If someone is talking about ‘people power’, they are almost certainly guilty of magical thinking. We are told that if the people unite, liberation will follow. It’s a great line! But uniting the people is not so easy. And liberation does not necessarily follow. The strength of the people in combination—supposing this can be achieved—must be applied to a tool, such as a political party, in order to have any effect at all. If that connection is not made, nothing changes.
The independence movement is all over the place. There is no focus, no direction, and no common purpose, and so no effective effort. All of this can be attributed to a failure of leadership. If all the effort and resources that have been expended on fantastical projects and magical ideas had instead been applied to a single, well-formed purpose, Scotland’s cause would be in a far better place.




Sad but true Pete. One thing I would take issue with though is your statement regarding the reasons for the strength of the expected SNP vote. You have said that their lead is "mainly due to voter inertia and partisan tribalism". I can think of a far more important factor, and that is the fact that whilst the SNP will do little or nothing to progress our independence, cause they have become a "damage limitation" choice for many of us. An SNP government in Scotland will see the continuation of the many free services that have benefitted many of us. Farage as an alternative, has said that he will seek "levelling up" North of the border. That statement should be extremely worrying to all Scots, as his idea of levelling up will actually turn out to be a very painful and costly levelling down. We will see all the free tuition, free prescriptions, free care etc, drawing level with Englandshire should he become prominent in either parliament. That would hit Scotland pretty hard in my opinion. Other than that minor point, I am inclined to agree with all the other points you have made. Torrid times ahead amigo. :(
Put your finger on it Peter...
"what matters ,however. is not the Name of the Party
but the NATURE OF THE COMMITMENT to restoring INDEPENDENCE". ( Peter A. Bell)
And there it is..the cold hard facts....
We do not have a pro independence party that actually realise they were voted in by the Scottish people to regain our freedom.Maybe they have been distracted by :
* a comfy sinecure.... hopefully ad infinitum....
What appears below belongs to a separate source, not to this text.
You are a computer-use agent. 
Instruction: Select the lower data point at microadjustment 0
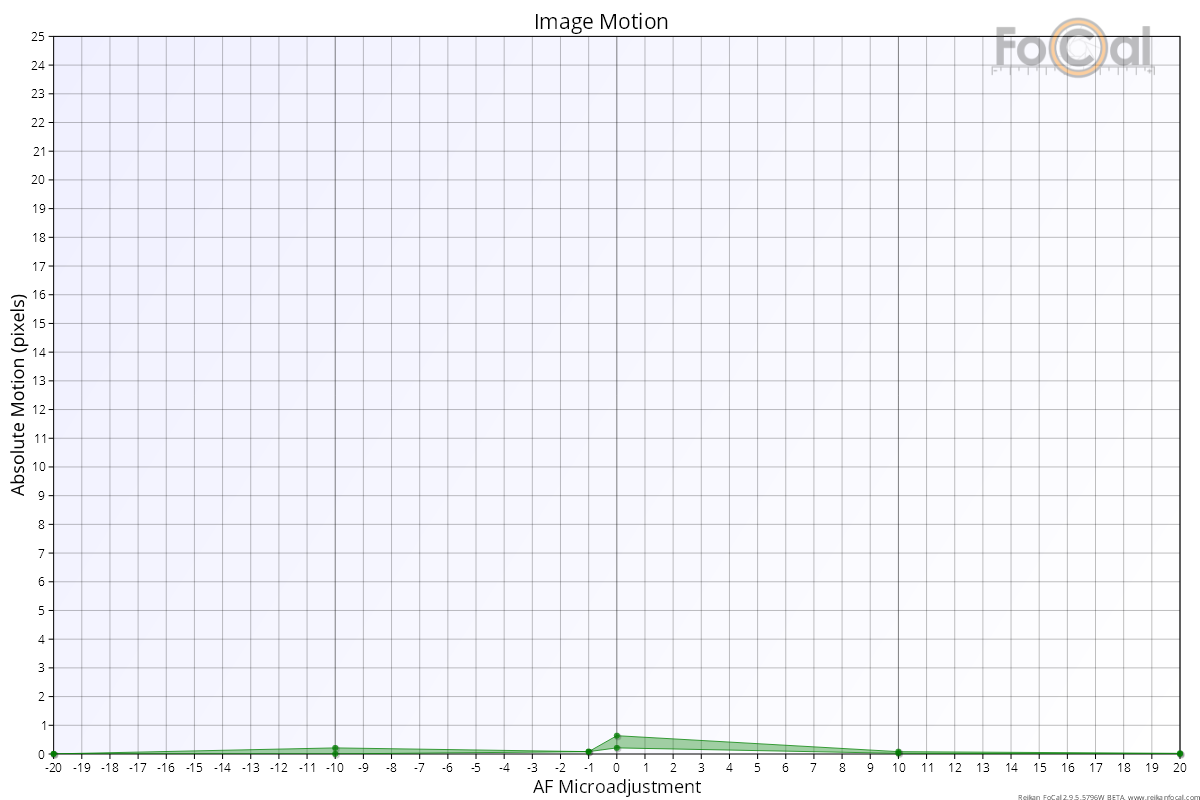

* or they are seduced by the excrement pedalled by the invaders..the hostile foreign english represented by their media propaganda...
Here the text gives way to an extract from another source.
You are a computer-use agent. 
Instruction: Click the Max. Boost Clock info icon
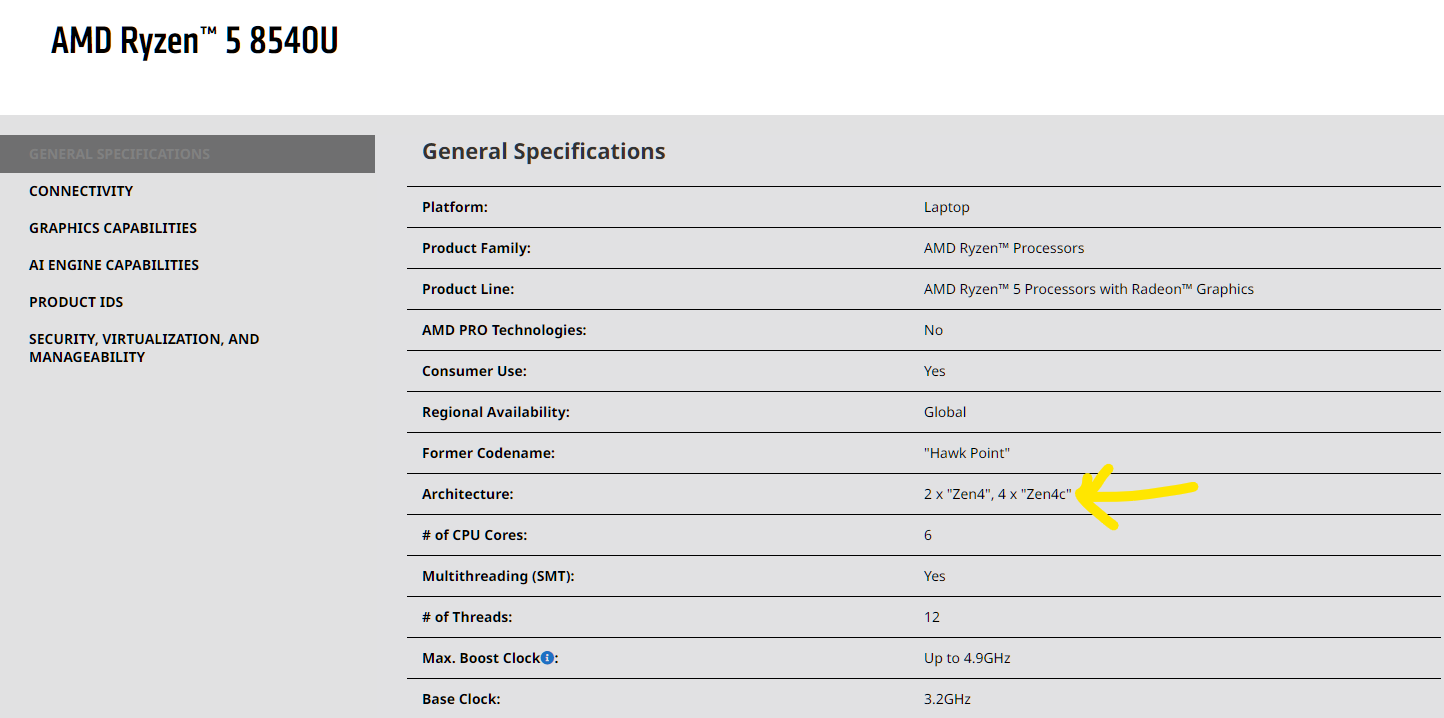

But whatever the reason they have lost their way and are content to sit on their brains in Holyrood hoping the rest of us don't notice.
You mentioned in your piece that -
"people vote according to what they feel - not what they know" ( Peter A Bell)
And there it is again....we know nothing...only what the enemy allows us to read in their 300 year hostIle foreign english PROPAGANDA. And as information is the lifeblood of a nation....we are slowly dying for want of truth.
People power is a rare commodity and only appears at the nth hour....are we beyond that and finished?
'Faith moves mountains but only KNOWLEDGE moves them to the right place.'...(where's Goebbels when you need him...)
For OUR Scotland and her moribund weans.